Little known fact: The Arkansas Archeological Survey logo is taken from an engraved stone bowl recovered from Columbia County–about eight miles south of Magnolia.
In 1973, Mr. Rodney Dyson found a few fragments of an engraved bowl on a small site called King’s Creek (3CO36) south of town. Dr. Schambach returned to the site with Dyson and some volunteers (MacRae Blackwell, Bev and Sam Watkins, and Cynthia Weber) and sifted the plow zone in the immediate vicinity of the initial surface finds. They subsequently discovered about 2/3 of the bowl in pieces. The bowl (reassembled by Rodney Dyson) is 8 to 10 cm high and has oral diameters of 24 cm on its long axis and 18 cm on the short axis; the wall thickness varies from 3 mm to 13 mm at the thickest. It is carved about of steatite–a soft stone used to make bowls in the Poverty Point period (2000 B.C. to 600 B.C). We do find stone bowls in this period, but decorated ones are rare, which makes it some of the earliest artwork in the eastern US.

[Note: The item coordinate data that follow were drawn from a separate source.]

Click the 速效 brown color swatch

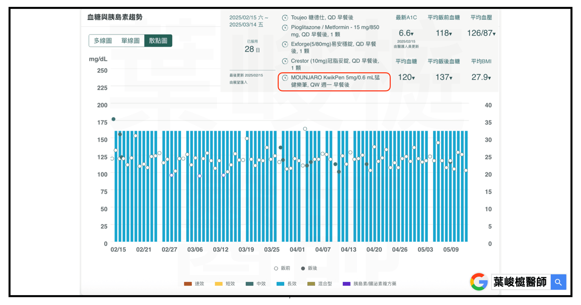point(188,284)
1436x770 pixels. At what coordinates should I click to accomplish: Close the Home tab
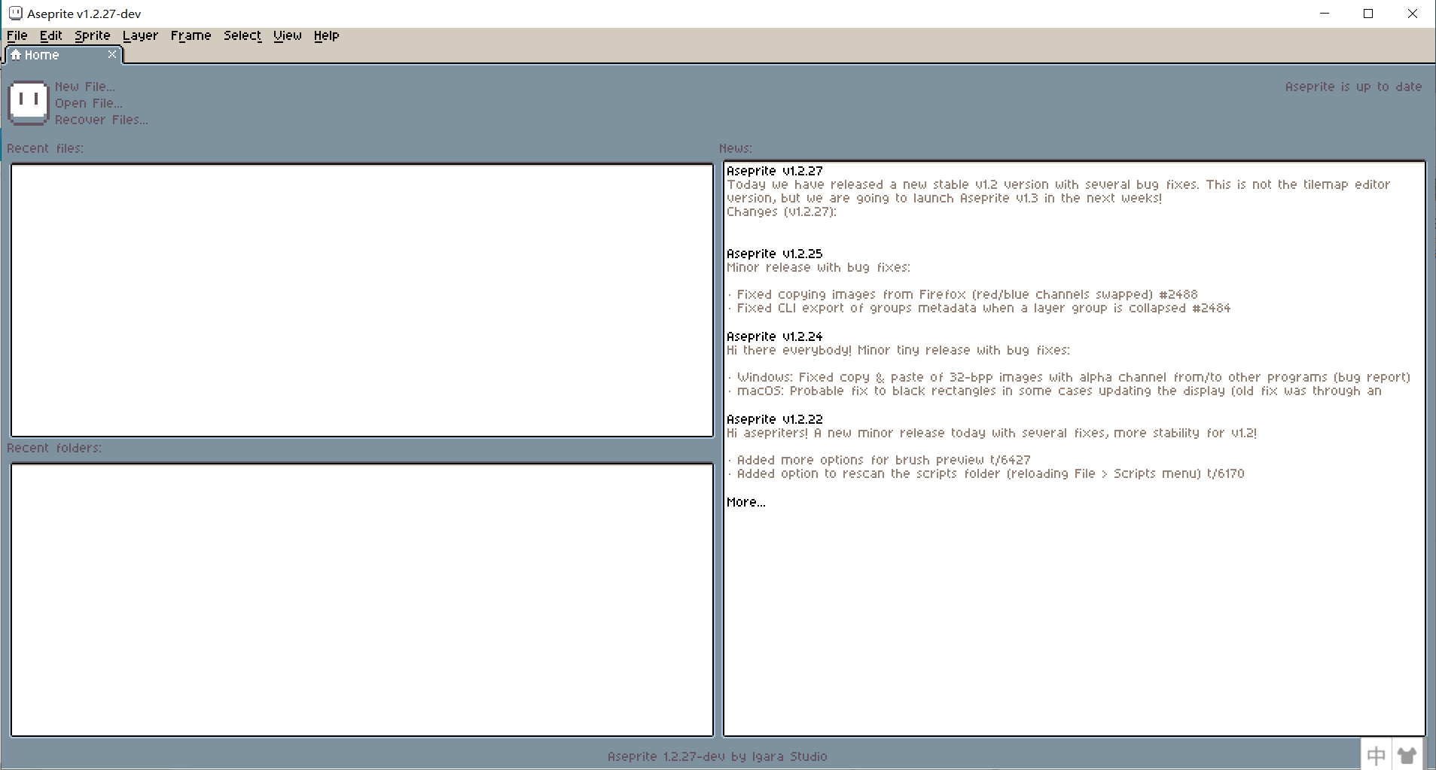coord(113,53)
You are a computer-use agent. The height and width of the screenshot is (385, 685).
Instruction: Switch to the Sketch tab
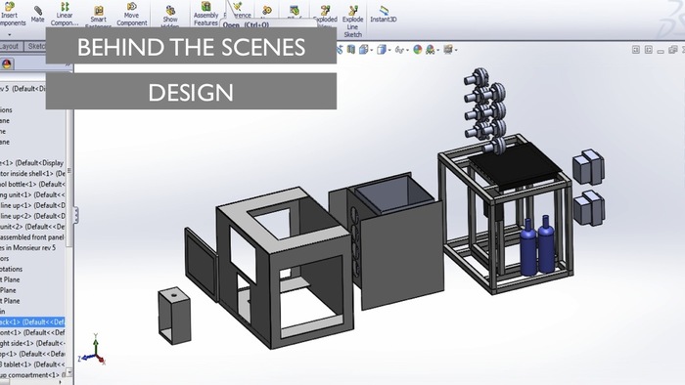coord(36,46)
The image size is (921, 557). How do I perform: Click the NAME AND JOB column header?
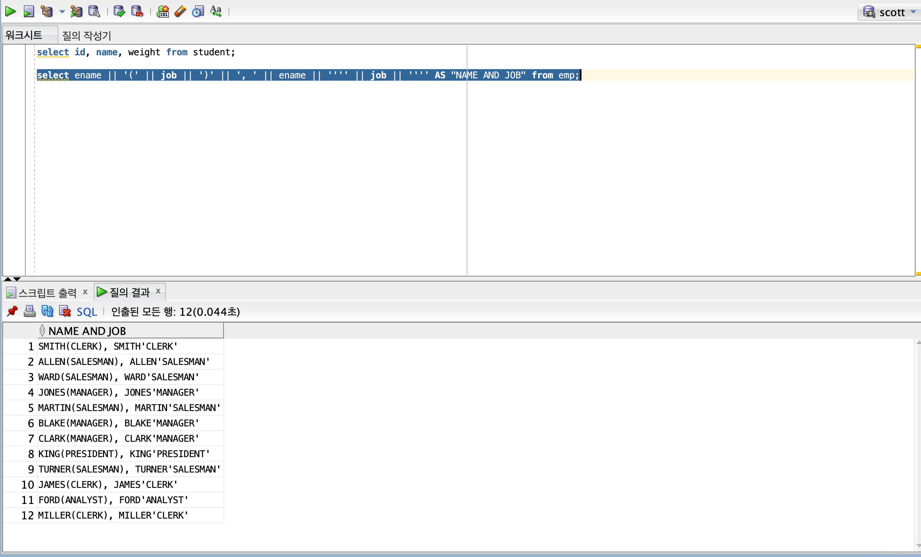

Louis Gregoire, then an artist with the Arkansas Archeological Survey, made careful measurements and rendered the design long used as the Survey’s logo.
The outstanding stylistic trait of the design is that it is composed of a single continuous line. The entire design can be traced without hitting a break in the line, backtracking or going over the same segment twice. This single line technique seems to be a basic one in the later woodland cultures. For instance, Marksville art as it is expressed in the recursive bird designs on Marksville pottery and, further afield, it occurs on Hopewellian pottery and on the famous Adena tablets.